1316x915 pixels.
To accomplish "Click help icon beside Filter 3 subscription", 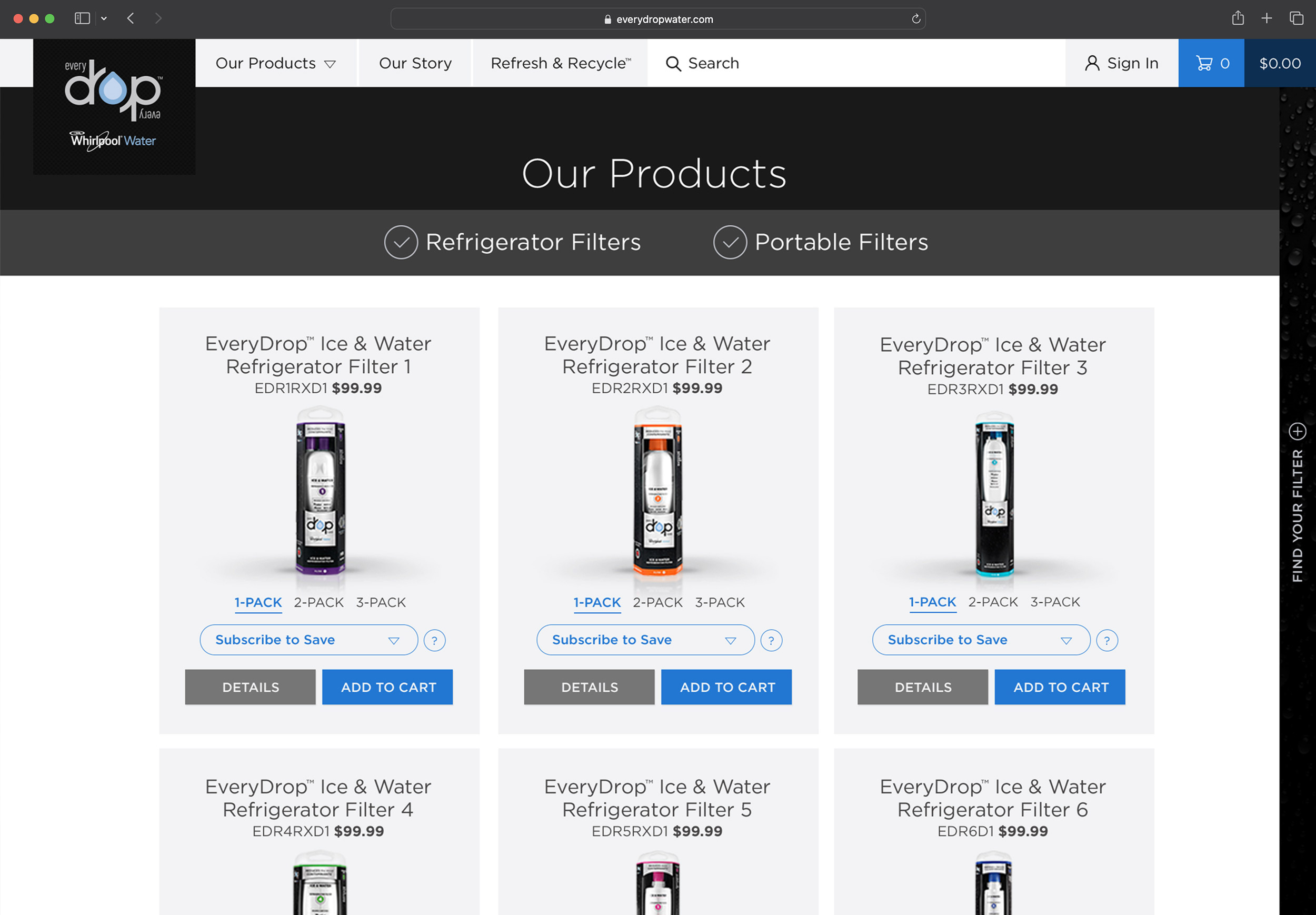I will 1107,640.
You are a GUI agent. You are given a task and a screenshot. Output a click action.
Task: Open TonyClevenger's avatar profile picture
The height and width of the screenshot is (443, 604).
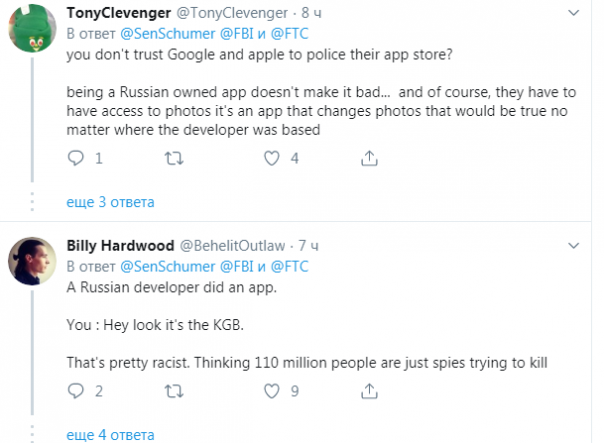click(32, 35)
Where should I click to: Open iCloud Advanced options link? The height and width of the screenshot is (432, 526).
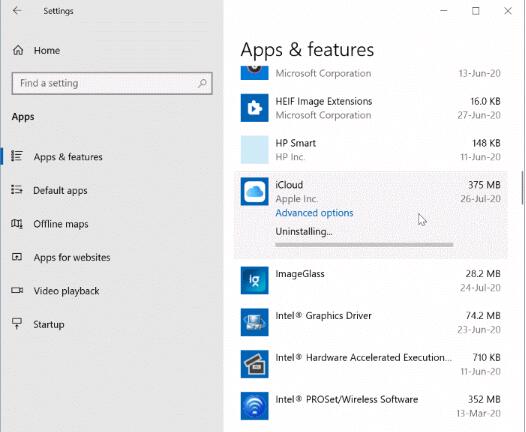point(314,213)
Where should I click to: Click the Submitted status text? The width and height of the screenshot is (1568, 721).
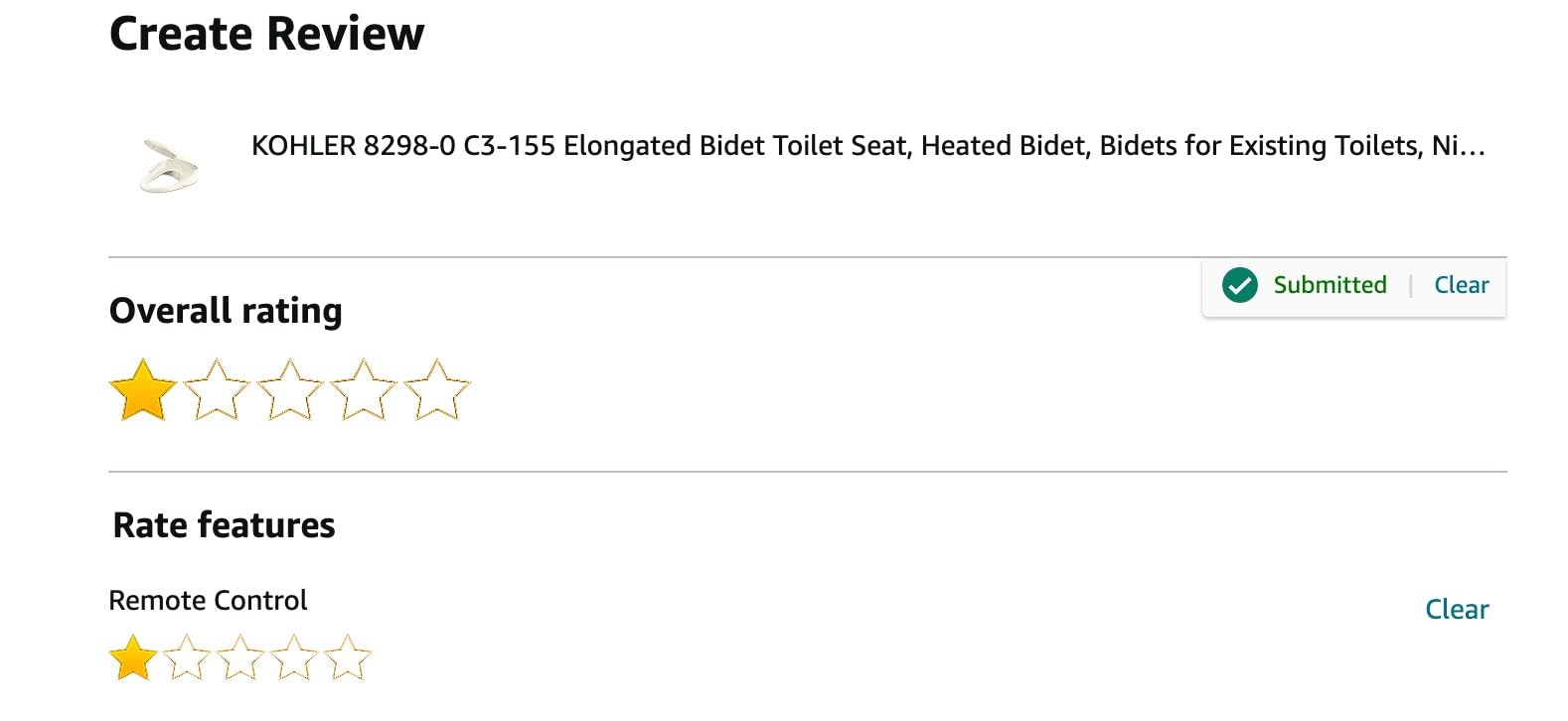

== == ==

- WHAT TO PRODUCE
Beginning at the line that contains "The height and width of the screenshot is (443, 604).", copy each remaining line of the records exactly, through the final one. Omit the pictures.

- TASK SOLUTION
The height and width of the screenshot is (443, 604).
click(32, 35)
Where should I click to: Open iCloud Advanced options link? The height and width of the screenshot is (432, 526).
point(314,213)
Where should I click to: Click the Submitted status text? The width and height of the screenshot is (1568, 721).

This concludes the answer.